Works of Charles Dickens - Charles Dickens [1624]
'Barkis, my dear!' said Peggotty, almost cheerfully: bending over him, while her brother and I stood at the bed's foot. 'Here's my dear boy - my dear boy, Master Davy, who brought us together, Barkis! That you sent messages by, you know! Won't you speak to Master Davy?'
He was as mute and senseless as the box, from which his form derived the only expression it had.
'He's a going out with the tide,' said Mr. Peggotty to me, behind his hand.
My eyes were dim and so were Mr. Peggotty's; but I repeated in a whisper, 'With the tide?'
'People can't die, along the coast,' said Mr. Peggotty, 'except when the tide's pretty nigh out.
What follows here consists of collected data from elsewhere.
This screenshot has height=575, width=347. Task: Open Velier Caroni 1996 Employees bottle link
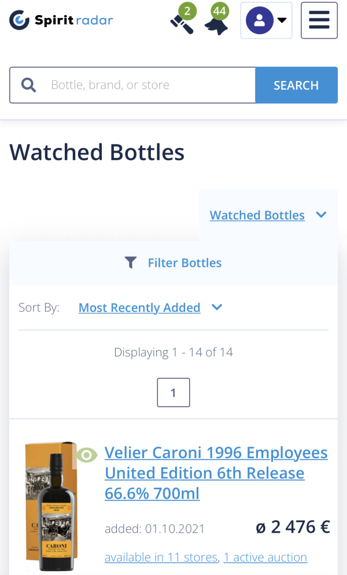pyautogui.click(x=216, y=473)
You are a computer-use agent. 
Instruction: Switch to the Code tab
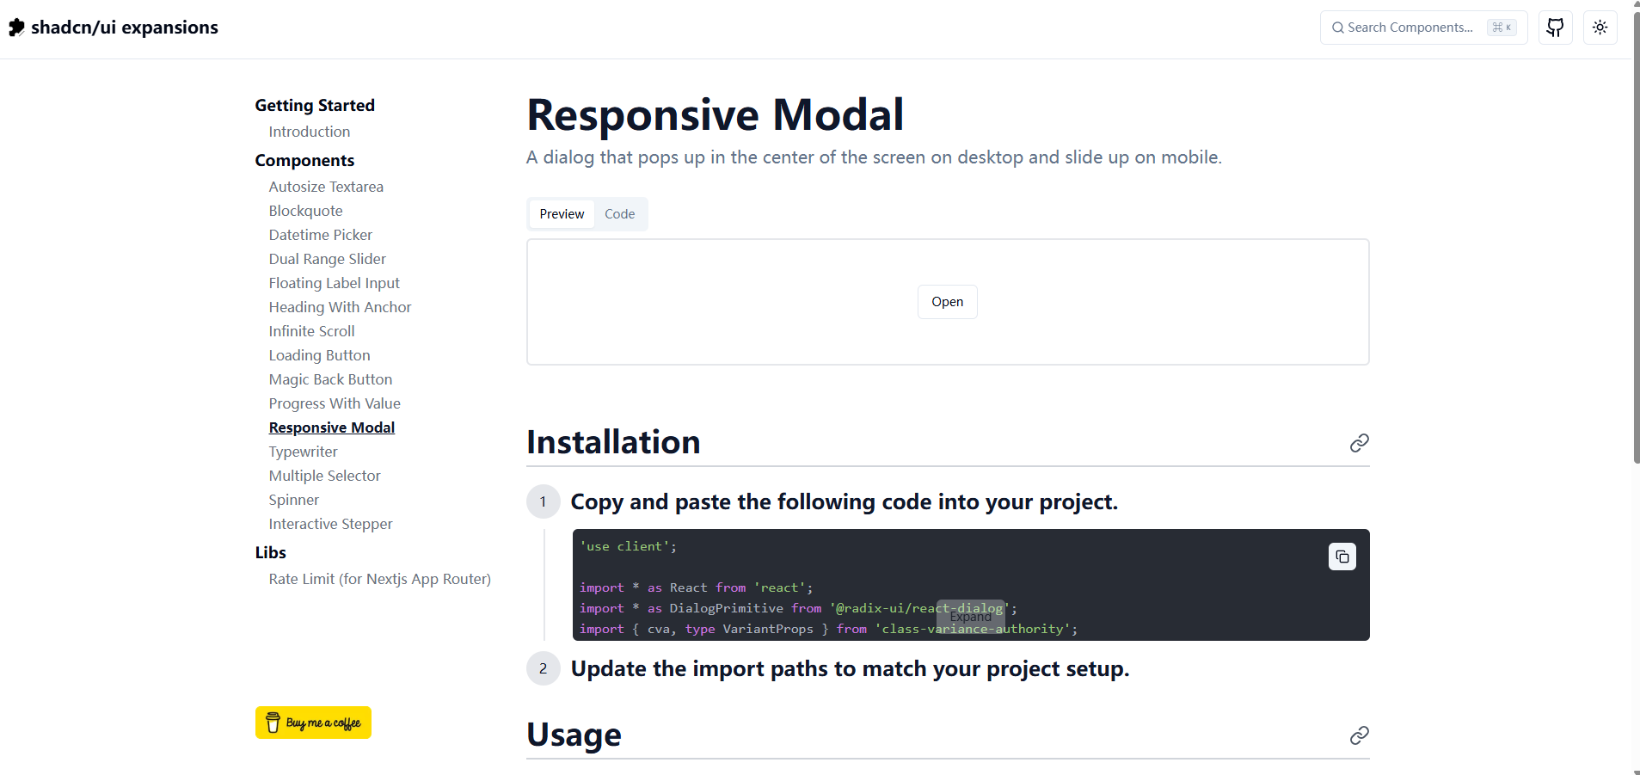pos(619,214)
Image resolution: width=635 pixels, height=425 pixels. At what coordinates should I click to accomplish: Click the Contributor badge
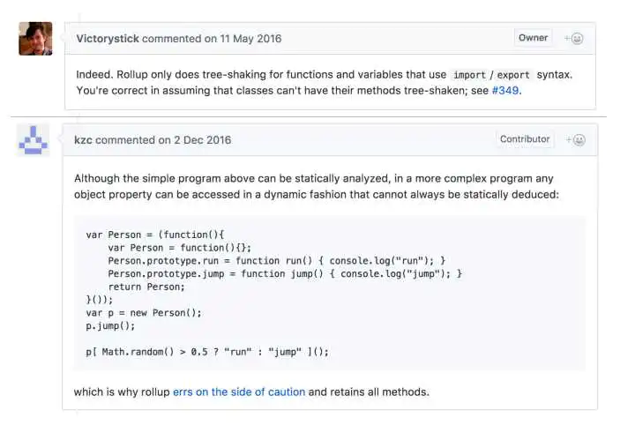click(x=525, y=139)
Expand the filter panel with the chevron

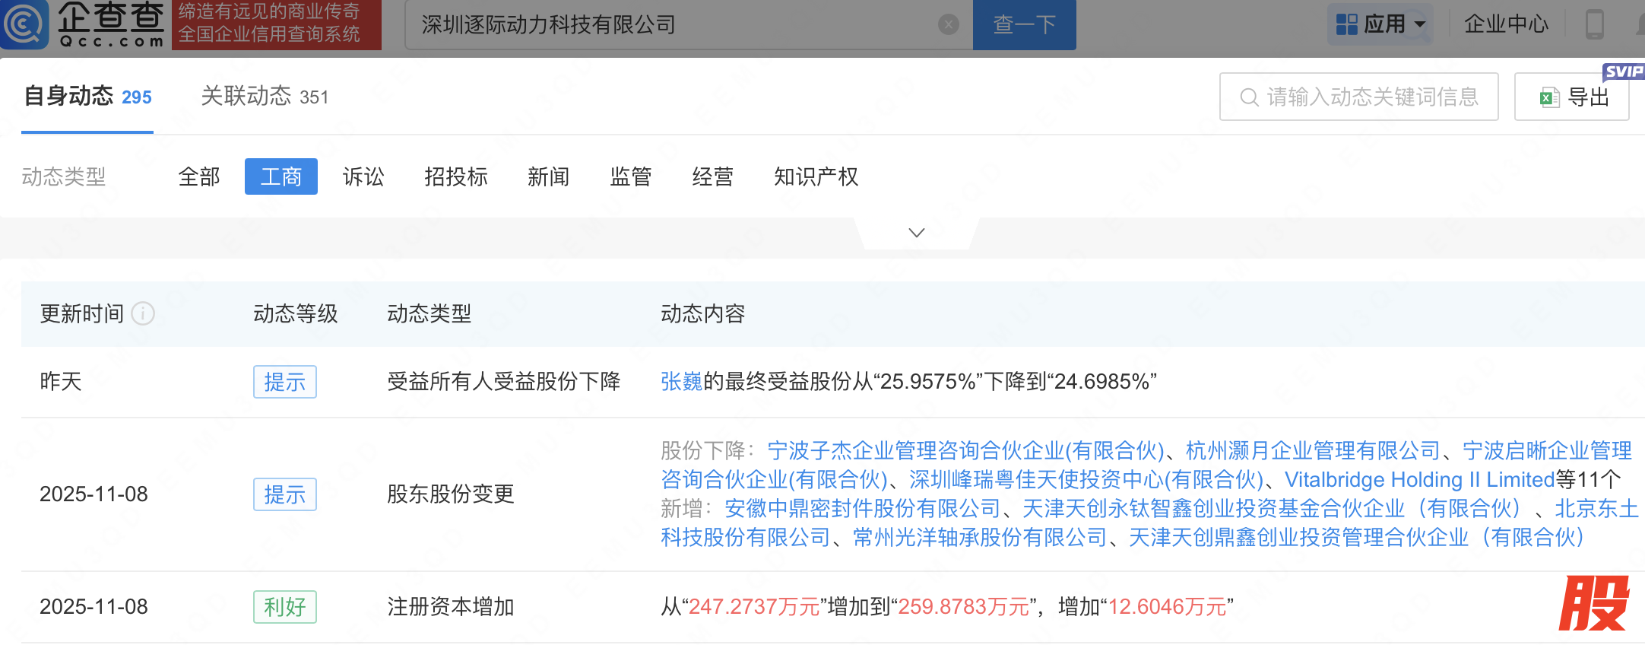click(917, 233)
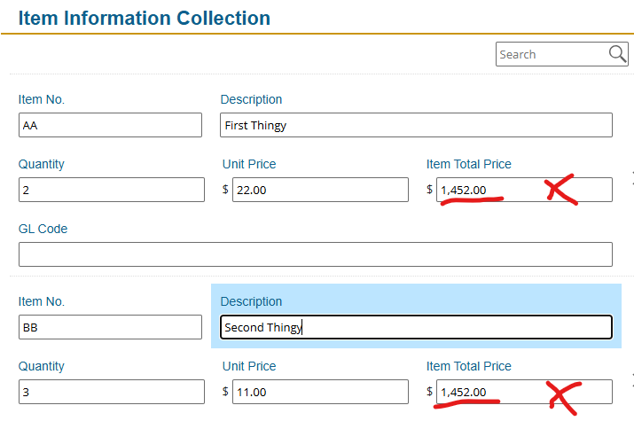Focus the Search text box
This screenshot has width=634, height=421.
tap(552, 54)
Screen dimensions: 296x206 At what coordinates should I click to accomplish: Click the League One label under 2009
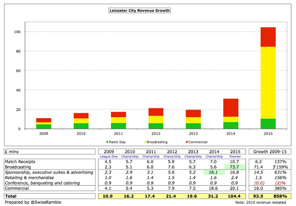tap(110, 156)
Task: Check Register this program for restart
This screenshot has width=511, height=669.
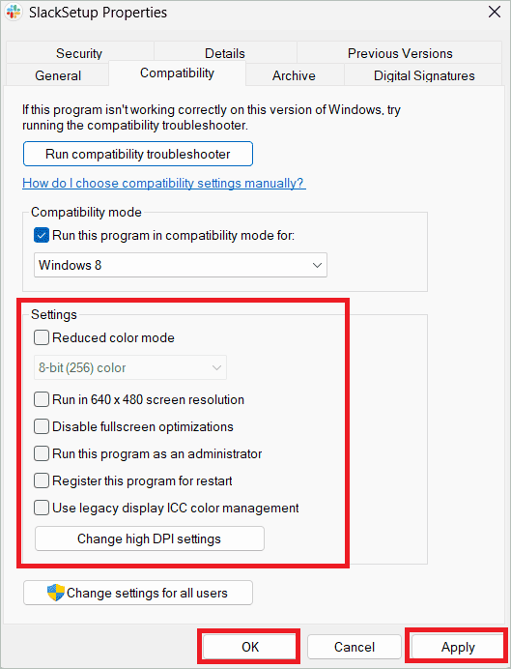Action: click(42, 480)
They can't be born, unless it's pretty nigh in - not properly born, till flood. He's a going out with the tide. It's ebb at half-arter three, slack water half an hour. If he lives till it turns, he'll hold his own till past the flood, and go out with the next tide.'
We remained there, watching him, a long time - hours. What mysterious influence my presence had upon him in that state of his senses, I shall not pretend to say; but when he at last began to wander feebly, it is certain he was muttering about driving me to school.
'He's coming to himself,' said Peggotty.
Mr. Peggotty touched me, and whispered with much awe and reverence. 'They are both a-going out fast.'
'Barkis, my dear!' said Peggotty.
'C. P. Barkis,' he cried faintly. 'No better woman anywhere!'
'Look! Here's Master Davy!' said Peggotty. For he now opened his eyes.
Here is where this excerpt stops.